The trust-and-tariff proposal will also attract broad support across the political spectrum in affluent countries. Free market advocates will support the idea because these mechanisms enforce property rights, thereby extending and strengthening the global market order. Protectionists will back the tariffs because they protect domestic manufacturing and so keep good-paying jobs from moving overseas. Those who prioritize national security will see in the proposal an opportunity to strengthen failed states where terrorism can incubate, and also to weaken the hold on power of potentially hostile "petrocrats."
Environmentalists should also support the property-based approach, as its implementation would inevitably raise the price (and so lower the consumption) of petroleum, leading to lower global carbon emissions. And humanitarians will rightly see the proposal as helping to improve the conditions and opportunities of some of the most impoverished and oppressed people in the world.
This article series has argued that international trade channels a massive flow of stolen goods into affluent countries due to a might-makes-right rule left over from the era of absolute state sovereignty. Consumers in countries like the United States unknowingly buy these stolen goods in their everyday purchases. The money from these purchases goes to fund violent repression and civil war in poor countries. This is a major defect in the global market order.
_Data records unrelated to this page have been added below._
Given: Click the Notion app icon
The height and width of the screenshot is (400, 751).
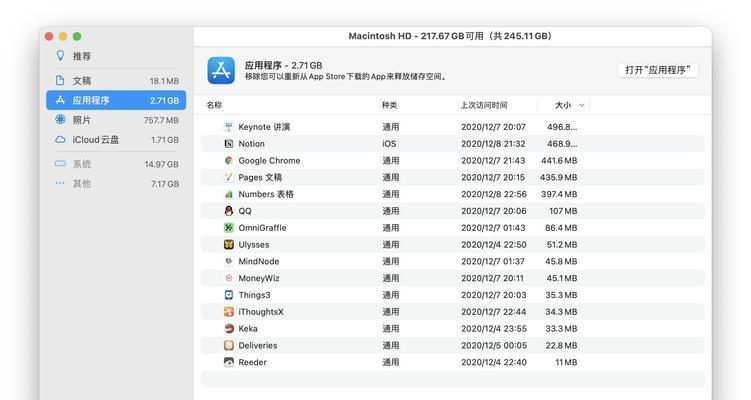Looking at the screenshot, I should 229,144.
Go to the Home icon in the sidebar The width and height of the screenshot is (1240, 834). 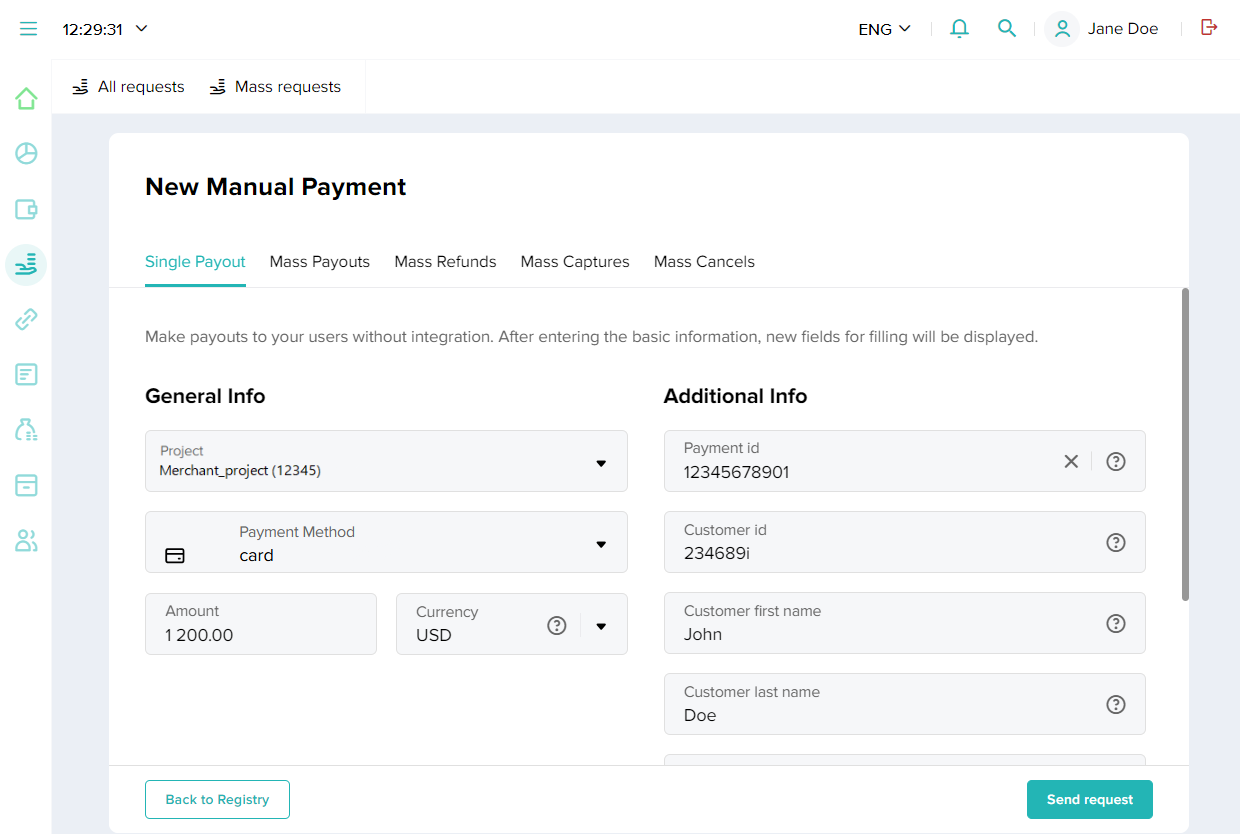tap(26, 98)
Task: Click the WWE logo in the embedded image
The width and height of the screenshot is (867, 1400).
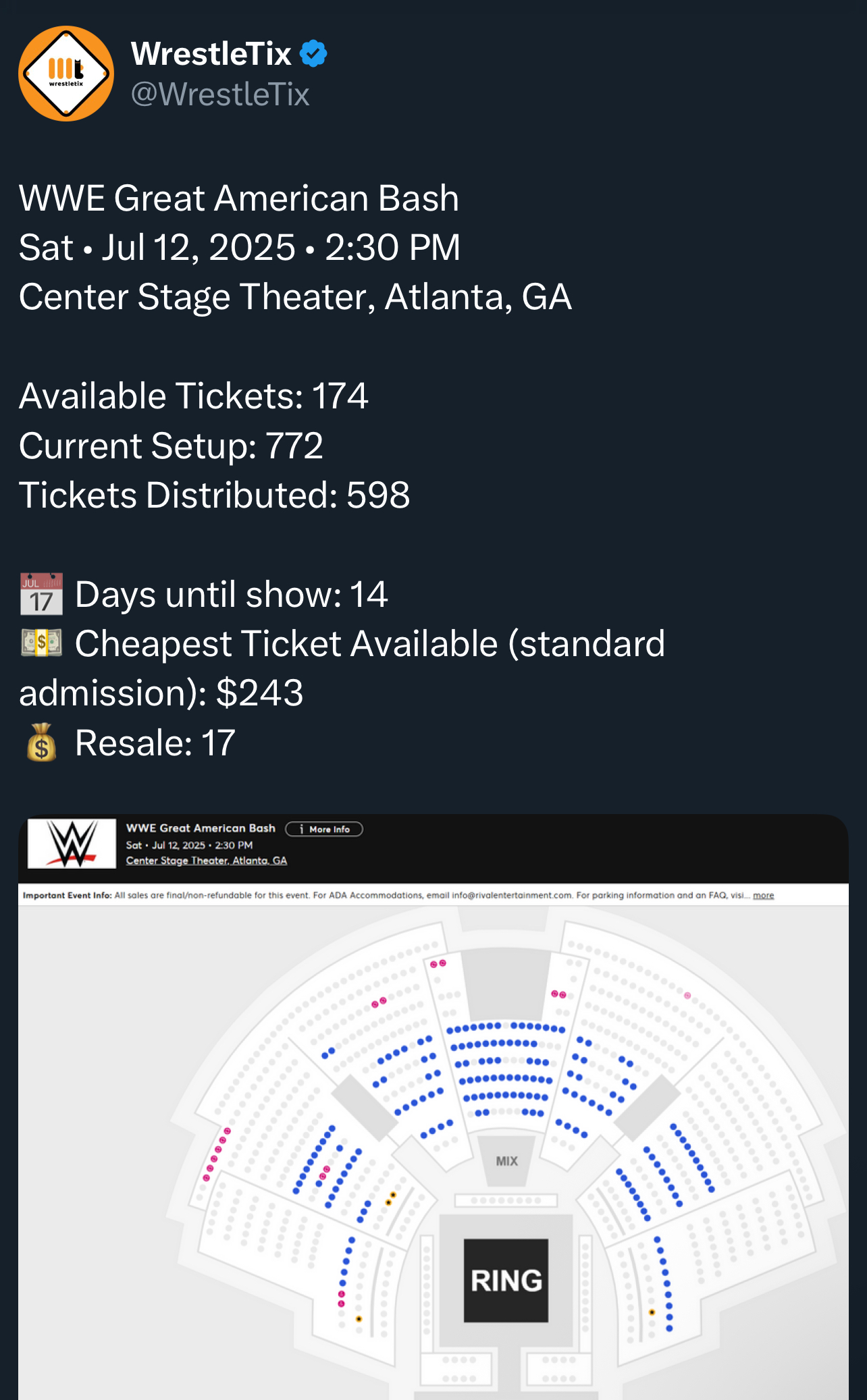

The powerful institutions of the affluent countries can be used to reshape global commerce so that it conforms to market principles. In particular, two mechanisms can enforce property rules against the middlemen who buy resources from regimes that cannot have the right to sell them.
The first mechanism is litigation in rich countries against international resource corporations that buy resources from dictators and civil warriors. This legal action reverses the incentives of the resource corporations so that these corporations will be strongly motivated to secure the basic rights of citizens in poor countries, instead of being strongly motivated to remain complicit in the violation of these rights. If the only way for ExxonMobil legally to get oil out of Equatorial Guinea is for there to be minimally decent governance in Equatorial Guinea, then there will be minimally decent governance in Equatorial Guinea—at least if there is any way at all for outsiders to help achieve this.
The second mechanism utilizes trade policy in rich countries to enforce property rules against foreign countries that insist on buying resources from the worst regimes. This is the trust-and-tariff mechanism just described. This trade policy will be more effective than traditional trade sanctions, because it tracks resources stolen from a country wherever these resources go. And this policy will generate its own support, since it is aligned with major commercial interests as well as with key agendas across the political spectrum.
Peoples have rights, and there are things no person or group may do to them without violating those rights. Buying and selling a country's resources without the people's consent certainly crosses that line. The first step in reforming global commerce must be to end the traffic in stolen resources. The priority in improving the prospects of the world's poor must be to enforce the entitlements they already have.